[What the task requires]
Update the rows below by changing "Twitter" to "X" wherever it appears, leaving everything else as it is.

[Supplied entries]
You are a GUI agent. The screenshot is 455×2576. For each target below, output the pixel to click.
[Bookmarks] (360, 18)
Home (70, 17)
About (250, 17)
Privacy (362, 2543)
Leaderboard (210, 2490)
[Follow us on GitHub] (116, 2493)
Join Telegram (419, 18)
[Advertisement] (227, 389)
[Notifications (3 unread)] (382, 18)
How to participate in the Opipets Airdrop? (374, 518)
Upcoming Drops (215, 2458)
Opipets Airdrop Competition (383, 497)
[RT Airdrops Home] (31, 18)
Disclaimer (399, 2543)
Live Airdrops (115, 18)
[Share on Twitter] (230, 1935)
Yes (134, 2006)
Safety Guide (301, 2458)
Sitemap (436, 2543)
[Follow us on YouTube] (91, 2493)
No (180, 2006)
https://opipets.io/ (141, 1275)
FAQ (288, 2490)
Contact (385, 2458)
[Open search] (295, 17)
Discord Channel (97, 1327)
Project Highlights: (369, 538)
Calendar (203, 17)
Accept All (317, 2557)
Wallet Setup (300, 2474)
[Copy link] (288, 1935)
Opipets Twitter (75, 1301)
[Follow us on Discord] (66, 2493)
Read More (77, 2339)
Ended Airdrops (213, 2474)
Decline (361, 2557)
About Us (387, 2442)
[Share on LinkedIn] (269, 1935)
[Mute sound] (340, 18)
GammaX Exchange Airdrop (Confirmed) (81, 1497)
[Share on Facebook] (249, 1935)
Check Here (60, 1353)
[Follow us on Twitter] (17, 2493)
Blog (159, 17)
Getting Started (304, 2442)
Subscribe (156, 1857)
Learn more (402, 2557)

[Written solution]
You are a GUI agent. The screenshot is 455×2576. For each target below, output the pixel to click.
[Bookmarks] (360, 18)
Home (70, 17)
About (250, 17)
Privacy (362, 2543)
Leaderboard (210, 2490)
[Follow us on GitHub] (116, 2493)
Join Telegram (419, 18)
[Advertisement] (227, 389)
[Notifications (3 unread)] (382, 18)
How to participate in the Opipets Airdrop? (374, 518)
Upcoming Drops (215, 2458)
Opipets Airdrop Competition (383, 497)
[RT Airdrops Home] (31, 18)
Disclaimer (399, 2543)
Live Airdrops (115, 18)
[Share on X] (230, 1935)
Yes (134, 2006)
Safety Guide (301, 2458)
Sitemap (436, 2543)
[Follow us on YouTube] (91, 2493)
No (180, 2006)
https://opipets.io/ (141, 1275)
FAQ (288, 2490)
Contact (385, 2458)
[Open search] (295, 17)
Discord Channel (97, 1327)
Project Highlights: (369, 538)
Calendar (203, 17)
Accept All (317, 2557)
Wallet Setup (300, 2474)
[Copy link] (288, 1935)
Opipets X (75, 1301)
[Follow us on Discord] (66, 2493)
Read More (77, 2339)
Ended Airdrops (213, 2474)
Decline (361, 2557)
About Us (387, 2442)
[Share on LinkedIn] (269, 1935)
[Mute sound] (340, 18)
GammaX Exchange Airdrop (Confirmed) (81, 1497)
[Share on Facebook] (249, 1935)
Check Here (60, 1353)
[Follow us on X] (17, 2493)
Blog (159, 17)
Getting Started (304, 2442)
Subscribe (156, 1857)
Learn more (402, 2557)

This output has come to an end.